## Structured Data with OpenAI - Expense Parsing

During this lab, our goal is to:

- Understand OpenAI's Structured Outputs feature
- Learn to define Pydantic models for data extraction
- Practice parsing natural language into structured data
- Handle edge cases and validation

## Part 0: Setup

In [None]:
import os

from dotenv import load_dotenv
from openai import OpenAI
from pydantic import BaseModel

load_dotenv()  # Load environment variables from .env file
API_KEY = os.getenv('OPENAI_API_KEY')

print(API_KEY)

client = OpenAI(api_key=os.getenv("OPENAI_API_KEY"))

## Part 1: A Simple Example

Let's start by trying to extract out some information about a person using a simple sentence that describes them.

To start, we'll define a Pydantic model that represents our `Person` object.

In [None]:
# Define the structured output schema using Pydantic
class Person(BaseModel):
    name: str
    age: int

    def say_hi(self):
        print(f"Hi! I'm {self.name} and I'm {self.age} years old!")

Next, we'll make a call to OpenAI and specify the `text_format` as our `Person`.

<details>
<summary>🤔 Why `input` instead of `messages`? Why `text_format`? And what about `response_format`?</summary>

There are several ways to get structured output, which is why the docs can look inconsistent. Here’s the breakdown:

- `input` vs `messages` → The new Responses API uses `input` (which can still take role-based messages). The older Chat Completions API uses messages.
- `response_format` → That’s from Chat Completions. Still works, but it’s the legacy way.
- `text.format` → The low-level Responses API option for controlling output (plain, markdown, JSON schema, etc.).
- `text_format` → A convenience wrapper around `text.format`. With Pydantic models, it automatically generates the schema and parses the response back into your model.

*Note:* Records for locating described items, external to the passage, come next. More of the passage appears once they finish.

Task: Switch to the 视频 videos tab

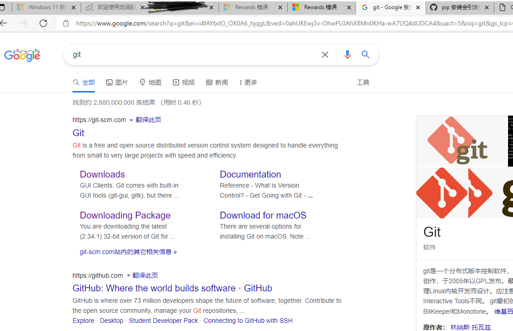Action: click(x=184, y=82)
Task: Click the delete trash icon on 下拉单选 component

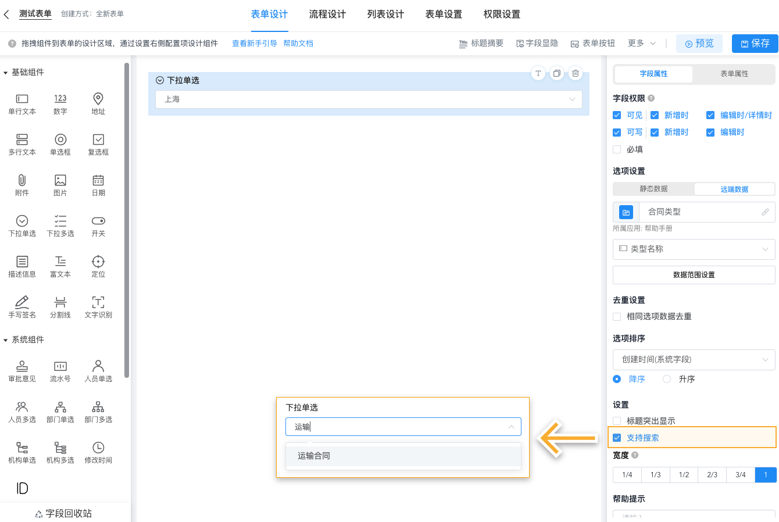Action: coord(576,74)
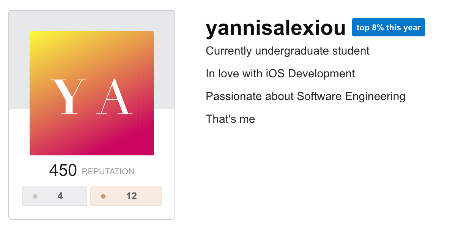
Task: Pick the yellow top-left corner of the avatar
Action: coord(34,36)
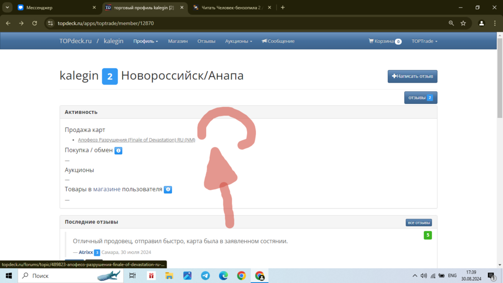503x283 pixels.
Task: Click info icon beside Товары в магазине пользователя
Action: (168, 190)
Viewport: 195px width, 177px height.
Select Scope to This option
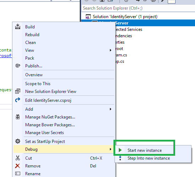point(38,84)

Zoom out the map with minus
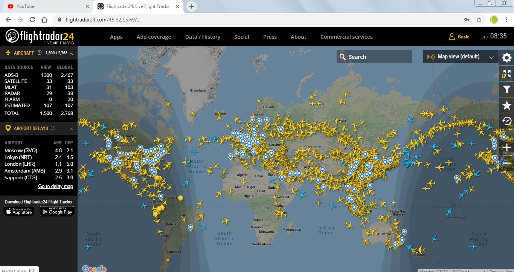click(x=507, y=163)
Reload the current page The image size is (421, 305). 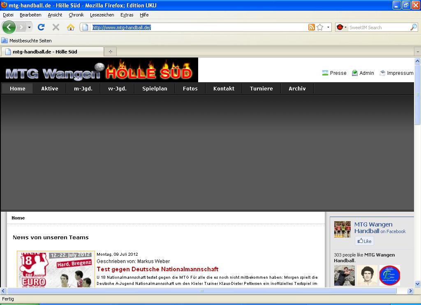pos(41,27)
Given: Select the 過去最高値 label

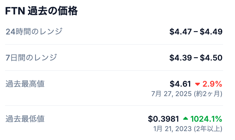Looking at the screenshot, I should (25, 84).
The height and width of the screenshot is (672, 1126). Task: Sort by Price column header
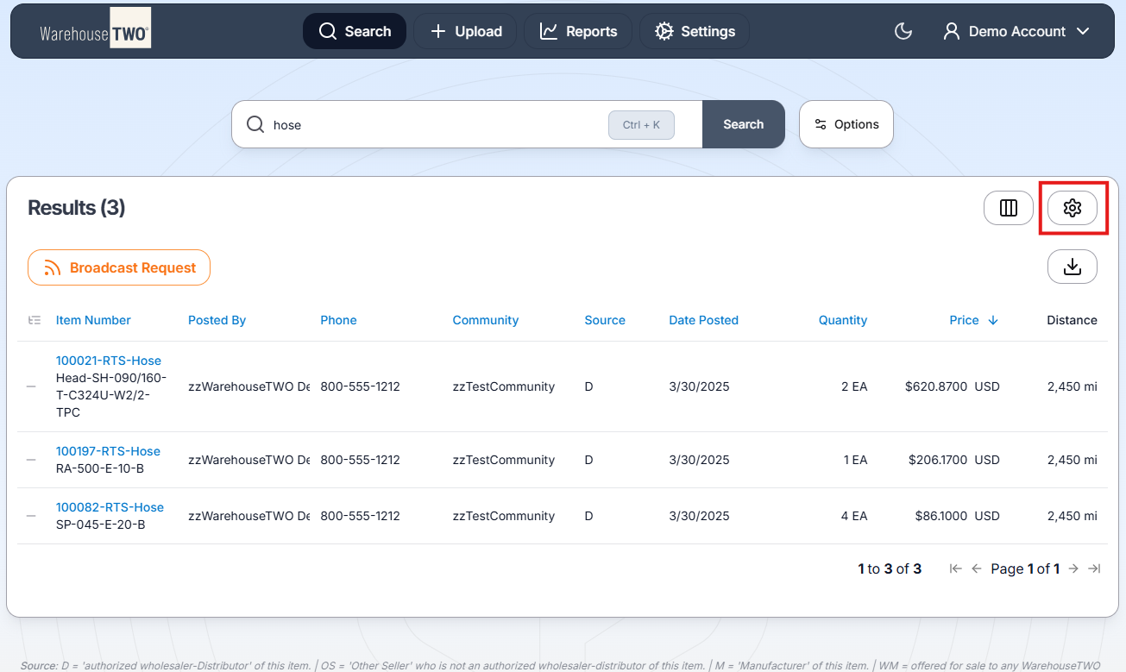tap(964, 320)
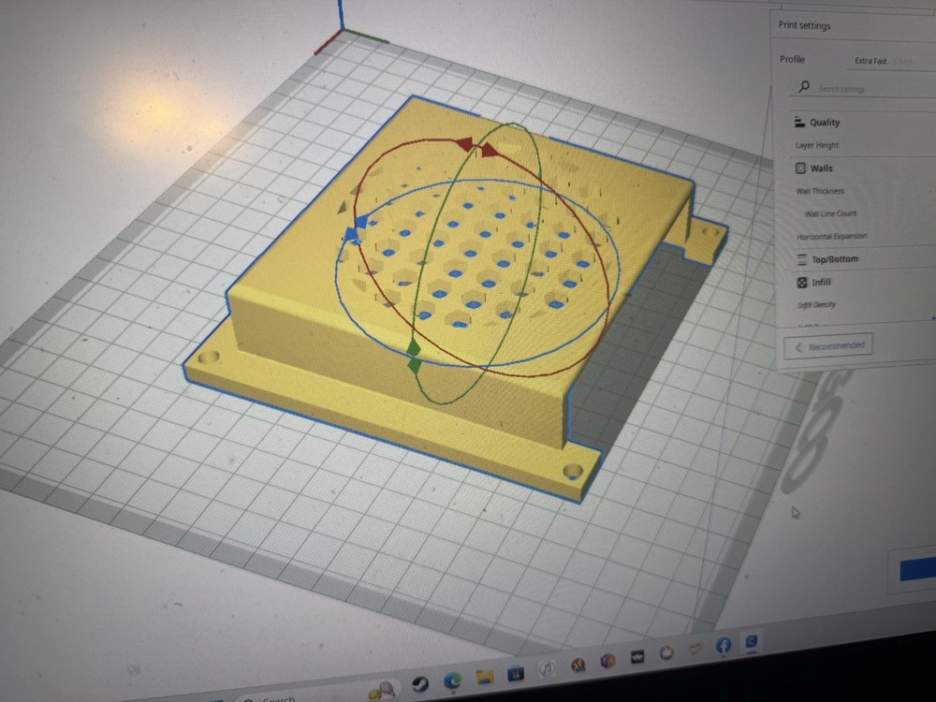The width and height of the screenshot is (936, 702).
Task: Click the Recommended button
Action: click(x=828, y=346)
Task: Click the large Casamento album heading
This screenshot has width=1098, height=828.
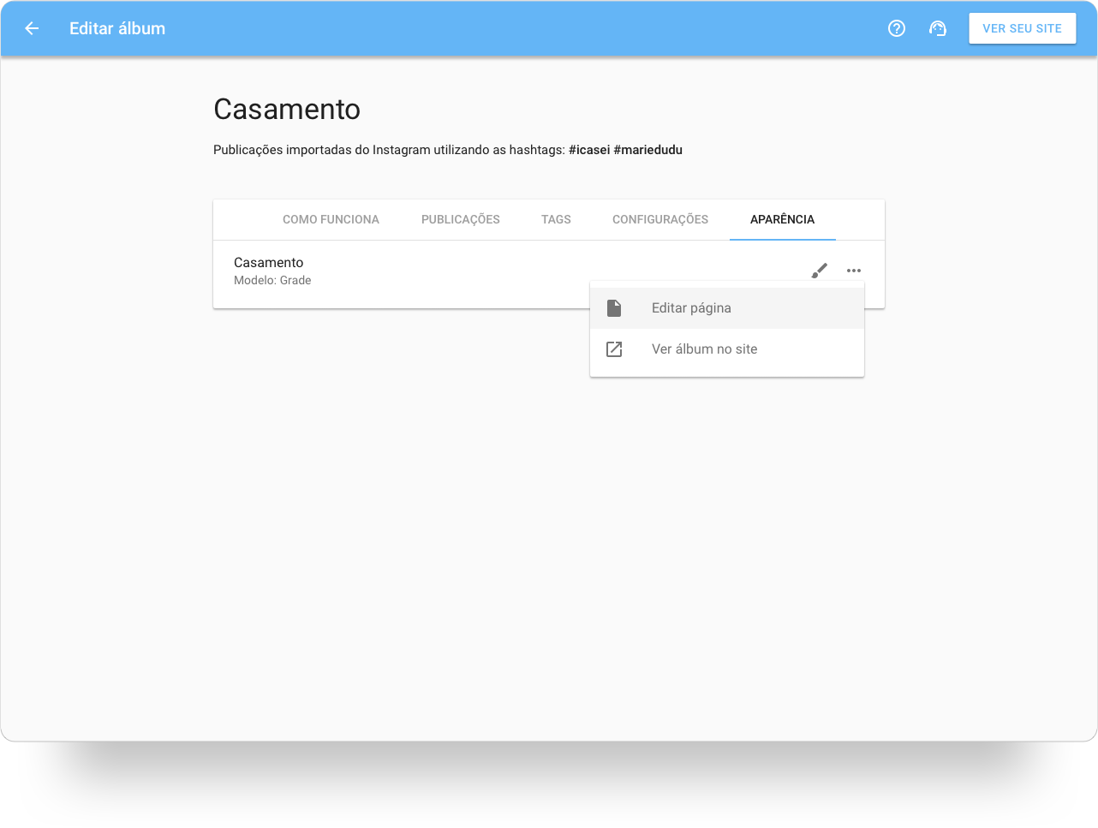Action: click(x=287, y=110)
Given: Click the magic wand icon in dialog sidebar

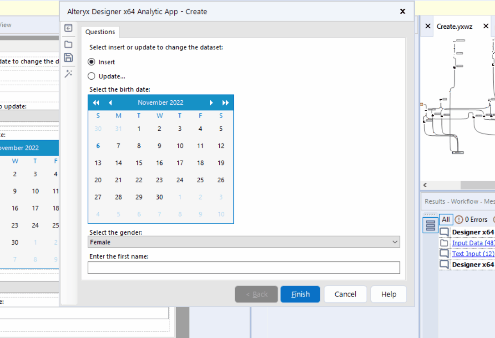Looking at the screenshot, I should click(x=68, y=74).
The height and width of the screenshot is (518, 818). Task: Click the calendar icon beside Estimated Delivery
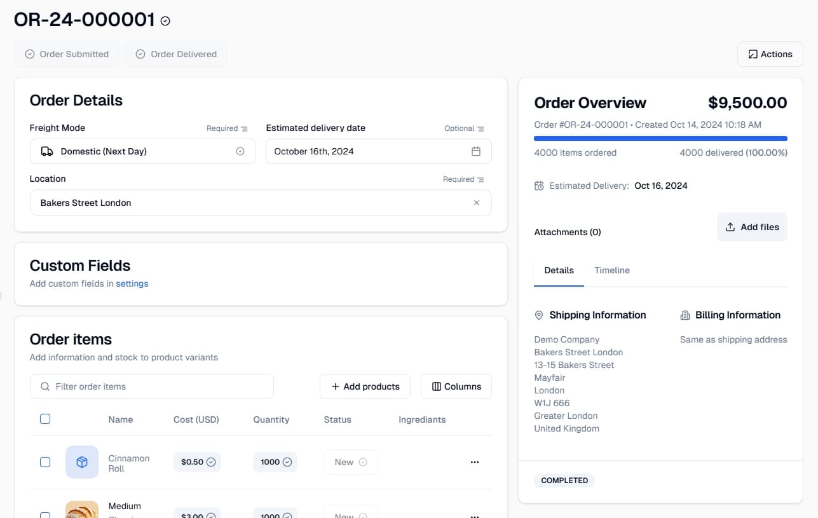[538, 186]
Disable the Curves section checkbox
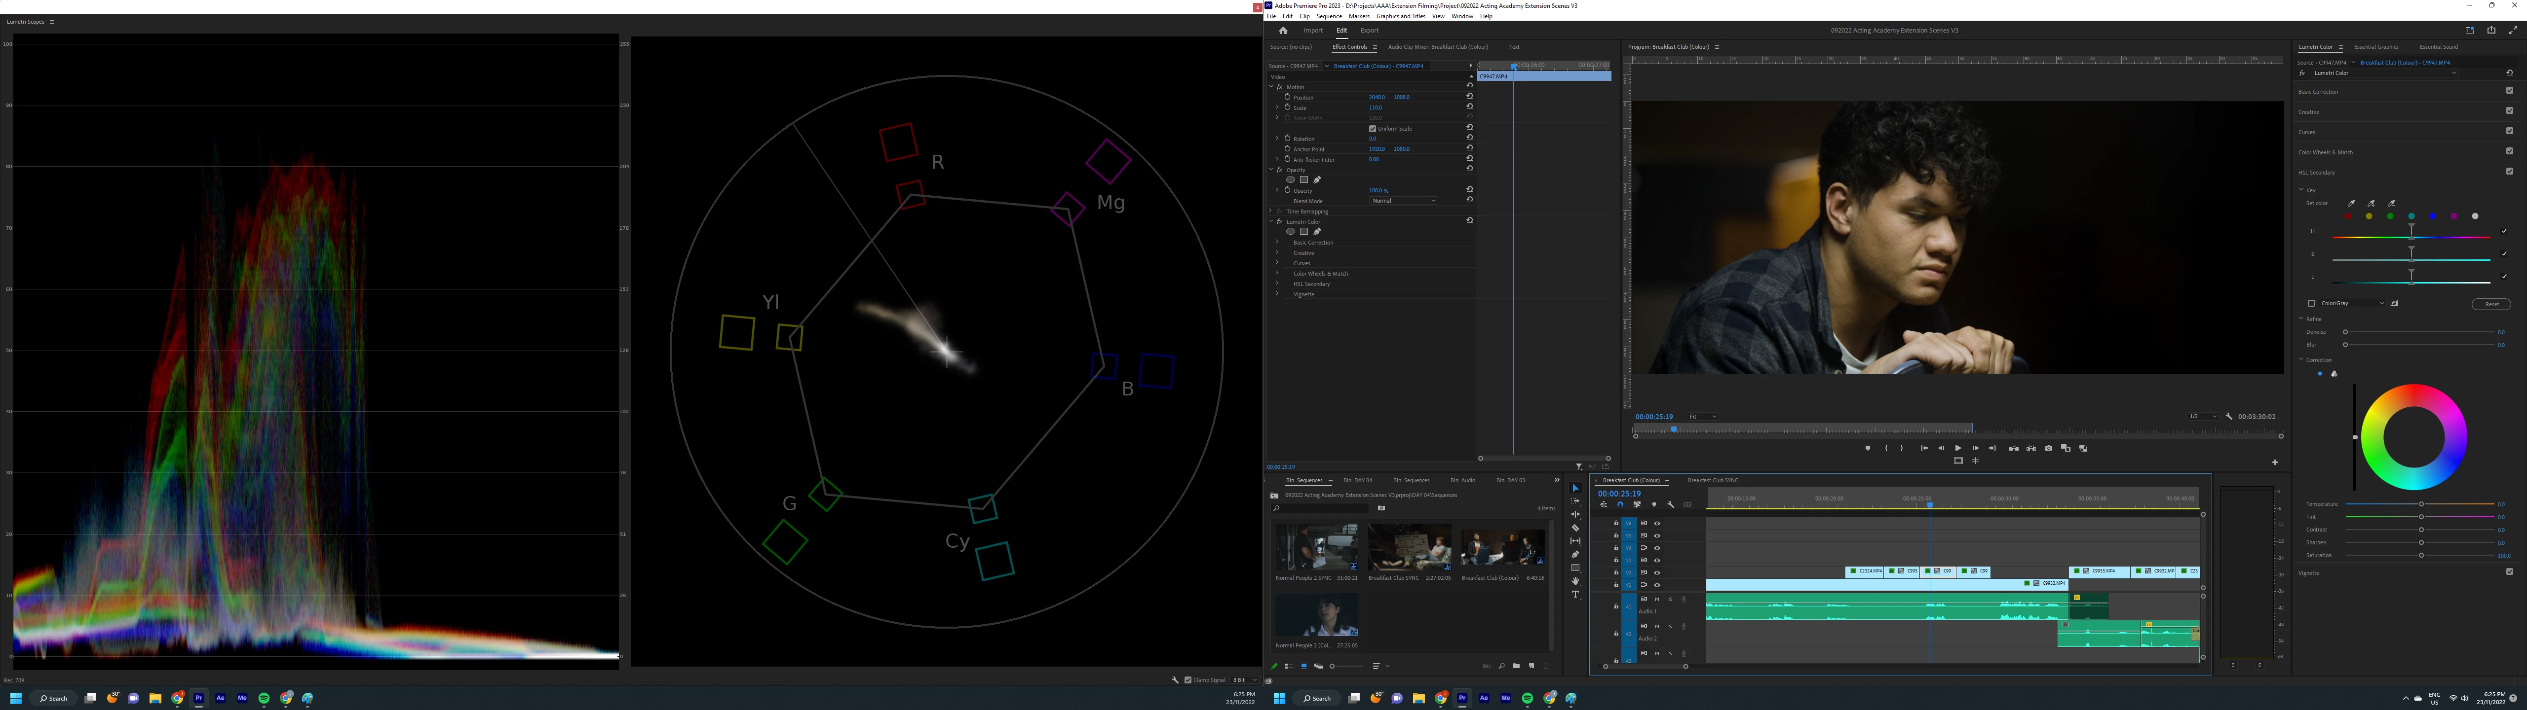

Since we’re not calling tools _yet_, the recommended path is to stick with `text_format`. It’s simple, ergonomic, and does the parsing for us. If you want to dig deeper, check out [this guide on choosing the right structured output approach
](https://platform.openai.com/docs/guides/structured-outputs#function-calling-vs-response-format).

In [None]:
def extract_user_data(user_description):
    response = client.responses.parse(
        model="gpt-4o-2024-08-06",
        input=[
            {"role": "developer", "content": "Extract the user information."},
            {
                "role": "user",
                "content": user_description,
            },
        ],
        text_format=Person,
    )

    return response.output_parsed


user_description = "Alice is a twenty-five year old."
user = extract_user_data(user_description)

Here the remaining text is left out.